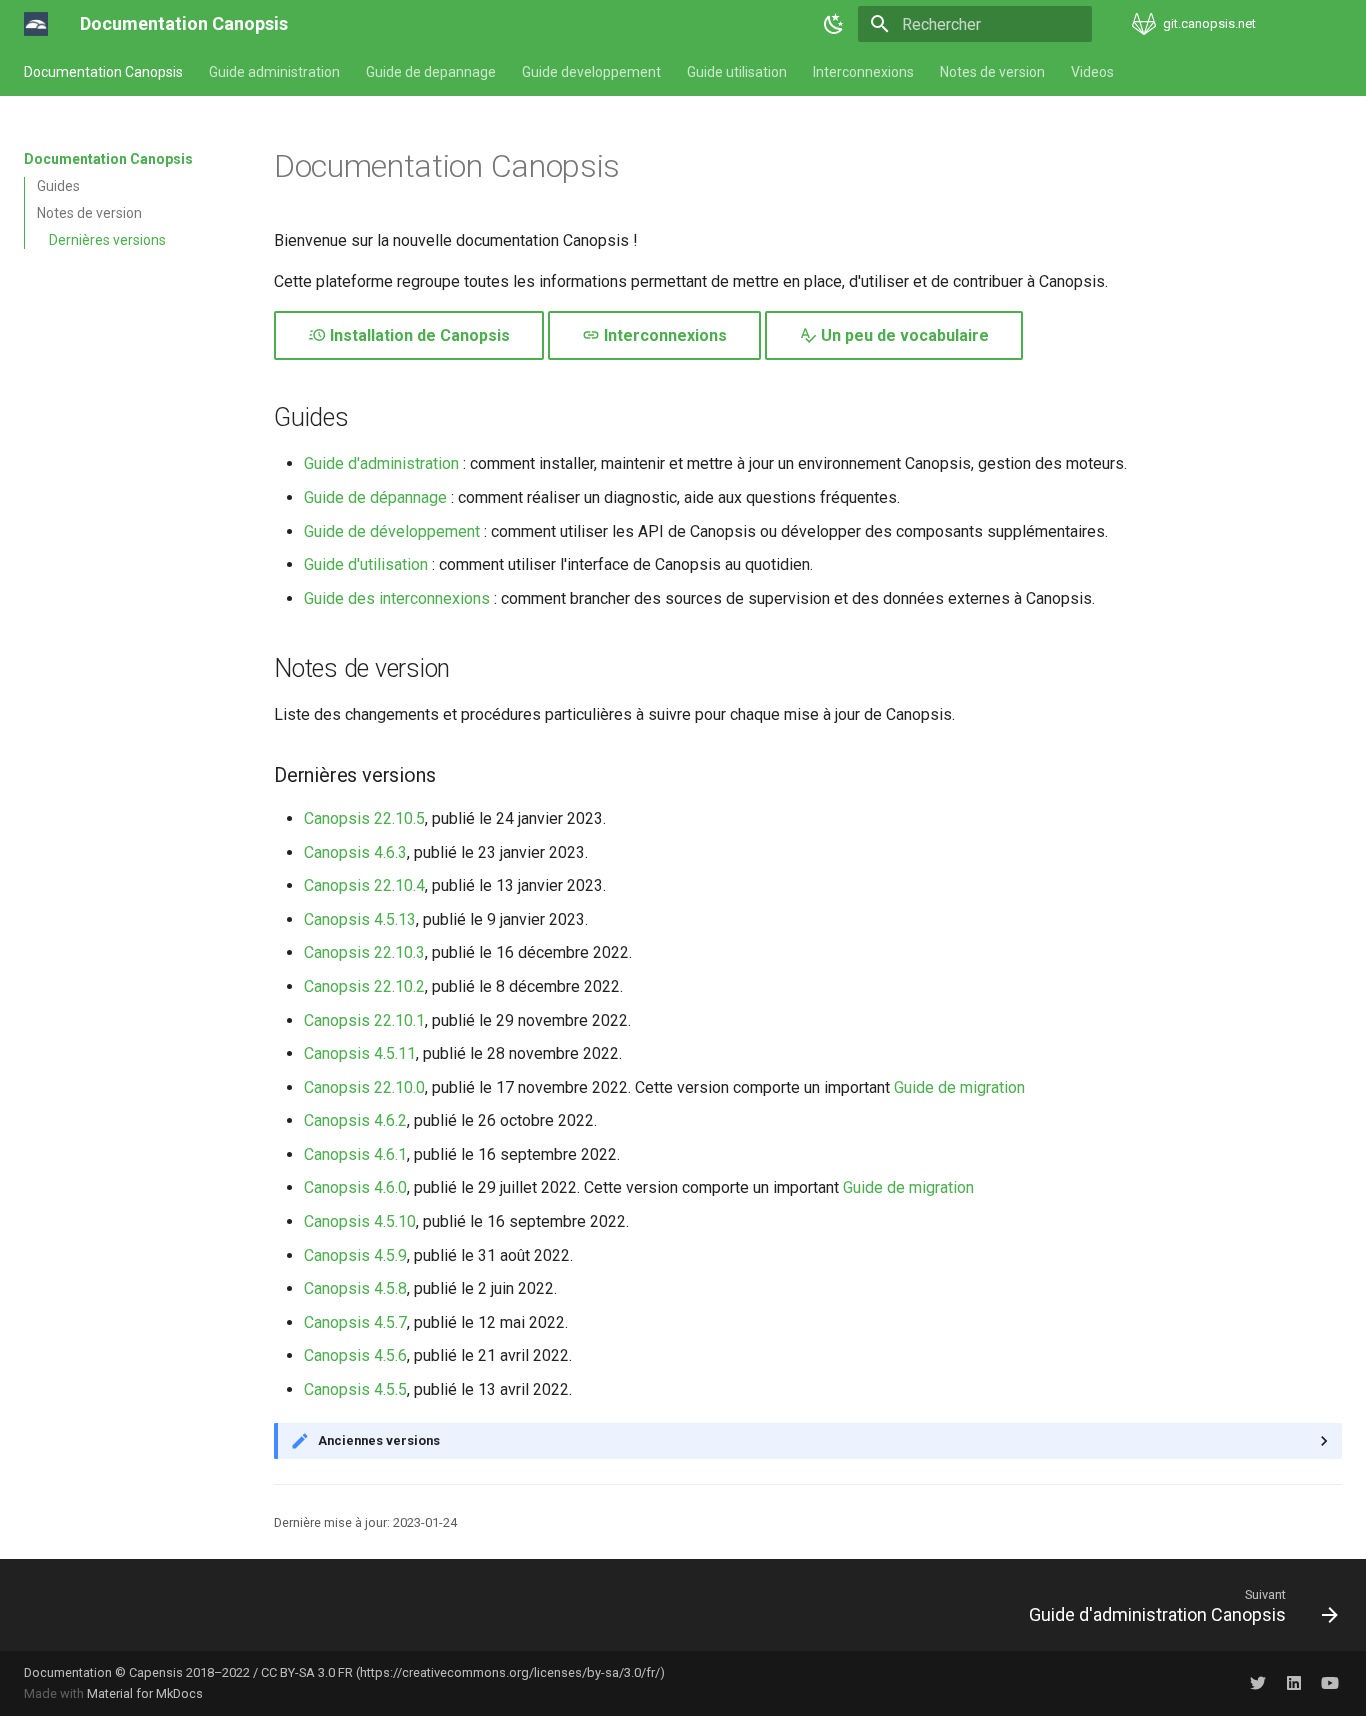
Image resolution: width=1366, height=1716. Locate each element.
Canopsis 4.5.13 (360, 919)
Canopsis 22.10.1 (364, 1020)
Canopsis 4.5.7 (355, 1322)
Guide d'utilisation (366, 564)
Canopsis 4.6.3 (355, 852)
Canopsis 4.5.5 (355, 1389)
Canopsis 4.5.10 (360, 1221)
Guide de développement (392, 531)
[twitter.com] (1258, 1683)
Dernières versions (107, 240)
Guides (58, 186)
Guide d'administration (381, 463)
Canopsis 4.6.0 (355, 1187)
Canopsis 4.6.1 (355, 1154)
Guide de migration (959, 1087)
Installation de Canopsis (418, 335)
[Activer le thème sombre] (834, 24)
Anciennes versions (379, 1440)
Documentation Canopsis (103, 72)
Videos (1092, 72)
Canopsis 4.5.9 (355, 1255)
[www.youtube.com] (1330, 1683)
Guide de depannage (431, 72)
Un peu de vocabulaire (903, 335)
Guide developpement (591, 72)
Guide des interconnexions (397, 598)
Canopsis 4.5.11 (360, 1053)
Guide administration (274, 72)
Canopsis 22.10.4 (364, 885)
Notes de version (992, 72)
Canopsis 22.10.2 (364, 986)
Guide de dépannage (375, 497)
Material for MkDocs (145, 1693)
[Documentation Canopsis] (36, 24)
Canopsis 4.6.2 (355, 1120)
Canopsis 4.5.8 (355, 1288)
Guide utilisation (737, 72)
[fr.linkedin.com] (1294, 1683)
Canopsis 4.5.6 (355, 1355)
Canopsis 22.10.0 (364, 1087)
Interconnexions (863, 72)
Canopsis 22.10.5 (364, 818)
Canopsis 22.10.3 (364, 952)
________
WHAT YOU SHOULD DO
Through the line containing "Guide de migration (959, 1087)" and no further, restate the data above word for word from its first line, leaving out pictures.

WRITTEN ANSWER
Image resolution: width=1366, height=1716. Locate each element.
Canopsis 4.5.13 (360, 919)
Canopsis 22.10.1 (364, 1020)
Canopsis 4.5.7 (355, 1322)
Guide d'utilisation (366, 564)
Canopsis 4.6.3 (355, 852)
Canopsis 4.5.5 (355, 1389)
Canopsis 4.5.10 (360, 1221)
Guide de développement (392, 531)
[twitter.com] (1258, 1683)
Dernières versions (107, 240)
Guides (58, 186)
Guide d'administration (381, 463)
Canopsis 4.6.0 (355, 1187)
Canopsis 4.6.1 (355, 1154)
Guide de migration (959, 1087)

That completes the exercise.